How about the Mobil1 Racing 2T- is that ester based as well?


mobil1 racing 2T (exxon mobil, USA) is also a high-performance viscosity-type oil. it's also similar to the high-performance 2T oils made by amsoil (american-made), repsol (spanish-made), castrol (english-made) etc.

one must remember that any types of these fully-synthetic oils, whether its a product of the advanced/complex ester-type, or the conventional viscosity-type, they are all good in providing protection against engine wear and siezures.

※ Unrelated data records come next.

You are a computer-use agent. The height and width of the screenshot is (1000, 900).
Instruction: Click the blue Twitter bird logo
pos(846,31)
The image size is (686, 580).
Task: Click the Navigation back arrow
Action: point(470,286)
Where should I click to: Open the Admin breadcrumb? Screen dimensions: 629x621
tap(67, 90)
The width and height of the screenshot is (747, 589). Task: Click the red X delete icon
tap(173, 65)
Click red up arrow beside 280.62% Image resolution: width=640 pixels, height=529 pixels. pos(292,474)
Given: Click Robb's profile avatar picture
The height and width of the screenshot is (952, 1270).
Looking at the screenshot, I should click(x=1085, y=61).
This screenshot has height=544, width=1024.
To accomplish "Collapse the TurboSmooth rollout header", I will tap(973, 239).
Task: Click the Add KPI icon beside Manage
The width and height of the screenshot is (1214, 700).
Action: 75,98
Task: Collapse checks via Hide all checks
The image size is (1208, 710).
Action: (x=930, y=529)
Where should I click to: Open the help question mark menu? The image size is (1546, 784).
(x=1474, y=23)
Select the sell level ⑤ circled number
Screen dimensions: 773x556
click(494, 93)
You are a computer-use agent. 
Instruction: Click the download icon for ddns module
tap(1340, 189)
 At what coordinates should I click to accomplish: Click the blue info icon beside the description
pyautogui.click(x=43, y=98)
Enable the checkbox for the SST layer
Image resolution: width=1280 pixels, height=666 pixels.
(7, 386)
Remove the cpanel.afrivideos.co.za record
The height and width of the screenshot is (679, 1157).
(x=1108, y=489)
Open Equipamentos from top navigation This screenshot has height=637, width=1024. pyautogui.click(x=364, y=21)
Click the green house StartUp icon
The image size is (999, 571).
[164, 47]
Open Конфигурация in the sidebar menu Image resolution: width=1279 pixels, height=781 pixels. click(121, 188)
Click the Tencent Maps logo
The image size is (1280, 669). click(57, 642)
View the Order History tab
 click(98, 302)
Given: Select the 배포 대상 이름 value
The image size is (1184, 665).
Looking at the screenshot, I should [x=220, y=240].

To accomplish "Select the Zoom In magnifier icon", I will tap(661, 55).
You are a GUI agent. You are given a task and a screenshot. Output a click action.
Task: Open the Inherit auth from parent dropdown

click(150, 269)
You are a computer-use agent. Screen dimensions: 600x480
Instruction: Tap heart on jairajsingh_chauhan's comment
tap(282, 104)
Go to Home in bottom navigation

all of these oils stated above including the ester-type (motul, shell advance, silkolene) are all API-TC, ISO-EGC/EGD, JASO FC/FD, and TISI compliant. if the oil that we're using complies, meets, or even exceeds any of these international standard regulating bodies, then you are very much sure that the product you are using is at optimum performance quality. :devil:

it is only repsol, that spanish oil company, that is honda specification compliant. why? because honda made a partnership with repsol as far as high-performance 2T/4T oil is concerned in honda's motoGP competition...nothing more special reason(s) other than that.

whether we're using any of the synthetics of mobil1, amsoil, maxima, castrol, motul, motorex, repsol, yamalube, silkolene, shell advance product lines, and any other high-performance oil products i've missed, we're on the right track. preference to which brand we wish to identify ourselves with is a personal choice.

  • dtkiko

Posted October 18, 2006 - 02:47 AM

#15

by the way, if any one of you folks are shifting from a viscosity-type of oil to an ester-type, be sure to drain first the gas tank and carburator's float bowl of the previous gas/oil mixture.

if you don't do that, you're asking for trouble...they have different properties and should not be mixed together.

kind regards.

  • APBT

Posted October 18, 2006 - 04:41 AM

#16

Dtkiko,

Excellent and informative posts, thank you. Keep up the good work.:devil:

  • olddude

Posted October 18, 2006 - 06:04 AM

#17

Dtkiko,

Excellent and informative posts, thank you. Keep up the good work.:devil:


Yeah, this is the frist time anybody has explained it to me that actually pointed out the different ways the oil actually protected the engine.

Then you had to throw in the part, "whether we're using any of the synthetics of mobil1, amsoil, maxima, castrol, motul, motorex, repsol, yamalube, silkolene, shell advance product lines, and any other high-performance oil products i've missed, we're on the right track. preference to which brand we wish to identify ourselves with is a personal choice.":banghead: I guess that still leaves that ol' "Which is better" question out there alive and kicking just waiting to be answered. I guess it sorta like the chicken or the egg thing, there just dosen't seem to be an answer to the question.:thumbsdn:

  • dtkiko

Posted October 18, 2006 - 06:12 AM

#18

HAHAHAHAHAHA!!! you got me pissing myself up :thumbsdn: :thumbsdn:

if i were you i would try the european brands, after trying for yourself all the home-made brands out there.

tip: get the MOTUL 800 Factory Line Off-Road 2T for your YZ at a recommended pre-mixture of 50:1 (not 40:1, nor 32:1). just believe me, eh...:devil:

kind regards.

  • olddude

Posted October 18, 2006 - 09:15 AM

#19

HAHAHAHAHAHA!!! you got me pissing myself up :excuseme: :cry:

if i were you i would try the european brands, after trying for yourself all the home-made brands out there.

tip: get the MOTUL 800 Factory Line Off-Road 2T for your YZ at a recommended pre-mixture of 50:1 (not 40:1, nor 32:1). just believe me, eh...:devil:

kind regards.


MAN! you done did it again:bonk: You mean I'm supposed to be running the Motul at 50:1???? I'm so cornfused. :thumbsdn: Hear's another question. Should you run the oil makers recomended ratio or, the bike manufactures recommended ratio? This is all to confusing I think I'll sell the bike and take up golf.:thumbsdn:

  • RCannon

Posted October 18, 2006 - 01:03 PM

#20

You guys should all use synthetic. Preferably the Klotz. It smells so good when you fly past me. None of that strawberry sented stuff from motul, please. That just smells strange. I like the "vanilla cake" smell from the klotz.

I will continue to use Yamalube r. Its somewhat cheap and has never failed me. I have used it since 1978.